As the egaming industry has changed exponentially in a few years, the emphasis on having a public presence and proactive PR process has become more important. Robin Hutchison, of Square in the Air, examines how the industry has changed to reach this conclusion.

Ladbrokes legend Cyril Stein had one word of advice for his first PR man Ron Pollard after instructing him to draw up a market on the next Archbishop of Canterbury: “The Chief Rabbi is 500/1.” Long before Paddy Power was tormenting Tiger Woods with Sky tweets and while Graeme Sharpe was still in short trousers, novelty betting – and with it modern day betting PR – was born.

The market, and the incredulous coverage it generated in every national media outlet, blurred the boundaries between the bookie and its punters. One would always be the Sheriff of Nottingham to the other’s Robin Hood, but here was a newfound lightness of touch and a concerted attempt to engage with both customers and the news agenda. In truth, it’s been plain sailing ever since.

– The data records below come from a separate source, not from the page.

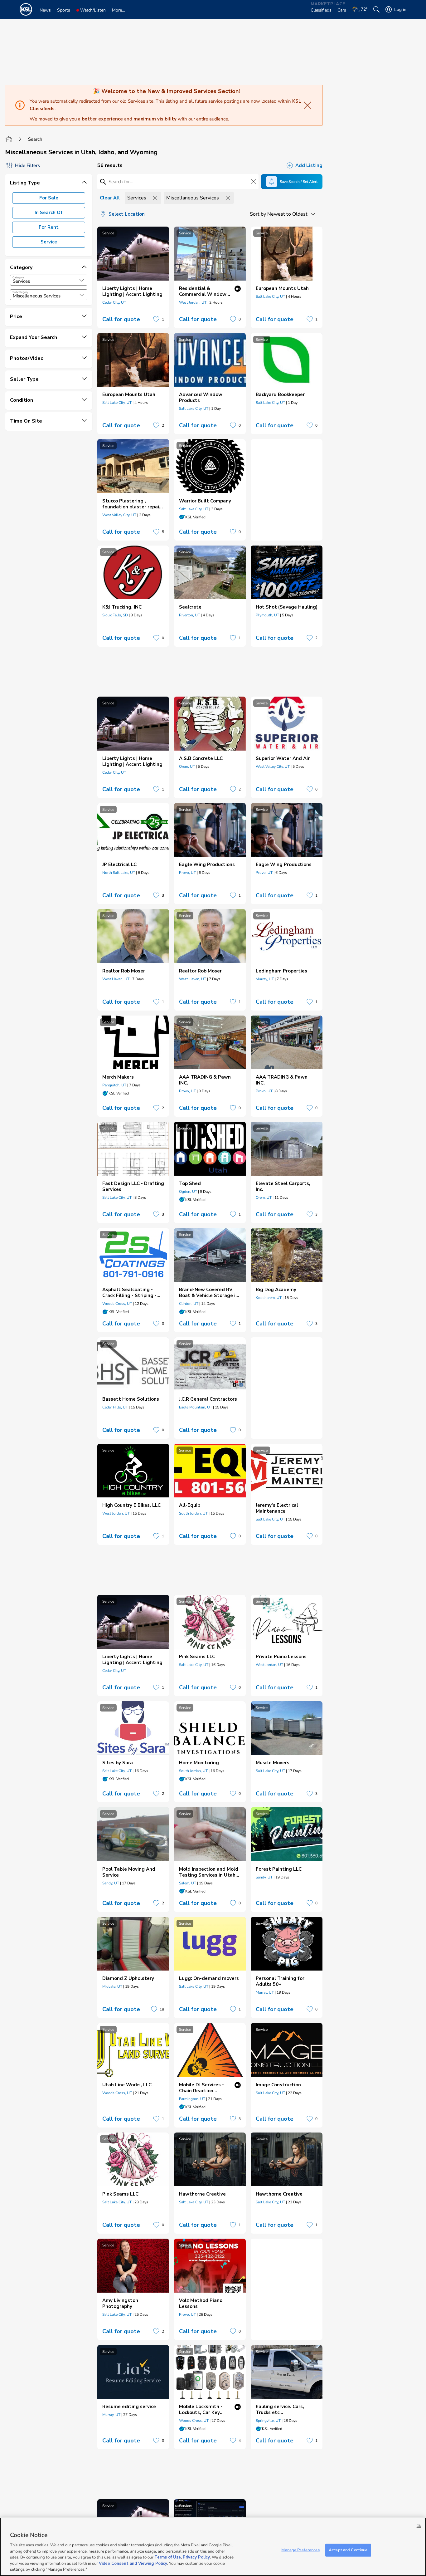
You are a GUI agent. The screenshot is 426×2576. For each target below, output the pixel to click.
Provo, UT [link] (187, 872)
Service (49, 242)
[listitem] (133, 277)
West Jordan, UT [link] (192, 302)
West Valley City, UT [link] (119, 514)
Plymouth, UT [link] (267, 615)
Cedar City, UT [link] (114, 302)
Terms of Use (167, 2557)
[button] (82, 280)
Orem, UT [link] (187, 766)
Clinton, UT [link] (188, 1303)
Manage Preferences (300, 2550)
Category (18, 277)
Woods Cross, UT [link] (117, 1303)
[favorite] (156, 319)
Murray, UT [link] (265, 979)
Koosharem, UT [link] (269, 1297)
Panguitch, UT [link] (114, 1085)
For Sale (48, 198)
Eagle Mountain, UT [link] (195, 1407)
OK (419, 2526)
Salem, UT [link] (187, 1883)
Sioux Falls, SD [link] (115, 615)
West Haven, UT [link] (115, 979)
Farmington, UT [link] (192, 2098)
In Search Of (49, 212)
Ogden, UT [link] (188, 1191)
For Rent (49, 227)
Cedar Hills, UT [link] (115, 1407)
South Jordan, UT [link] (193, 1513)
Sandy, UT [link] (110, 1883)
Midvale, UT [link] (112, 1986)
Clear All (110, 198)
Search (35, 139)
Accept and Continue (348, 2550)
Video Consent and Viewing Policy (133, 2563)
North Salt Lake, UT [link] (118, 872)
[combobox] (48, 280)
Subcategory (20, 292)
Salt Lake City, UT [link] (270, 296)
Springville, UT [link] (268, 2420)
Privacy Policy (196, 2557)
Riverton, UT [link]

These days gambling and egaming are an accepted part of the leisure industry. Sure, there may be some sections of the media that still get excited by the prospect of a three horse patent or the turn of a poker card, but most understand the popularity of the games and betting opportunities on offer these days. As a result, most of the companies who once adopted a cautious approach have cast off their inhibitions.

Curiously, there are still some who choose to stay under the radar fearing, presumably, that the regulator is waiting to tick them off. More curious still are those who feel they’re too big or too successful to dirty their hands with a PR strategy. Along with the mainstream media, of course, there are B2B publications such as this one which have mushroomed in recent years, providing further opportunities for promotion. There’s even, dare I write it here, the DIY approach using social media to speak – and listen – to your customer base.

You can count on one hand the number of firms who’ve not yet seen the light in this area. Yet sadly not everyone uses it successfully, believing the odd tweet or Facebook post constitutes engagement. Used out of obligation, social media is a waste of time; used wrongly it can inflict serious damage on your credibility. But used correctly it can open new channels and deliver customers who you never knew existed safely from cyberspace.

At Square in the Air we take a proactive approach to media relations, be it traditional or social. As trained journalists, we’re used to life on both sides of the fence and understand the marketplace thanks to our long experience in it.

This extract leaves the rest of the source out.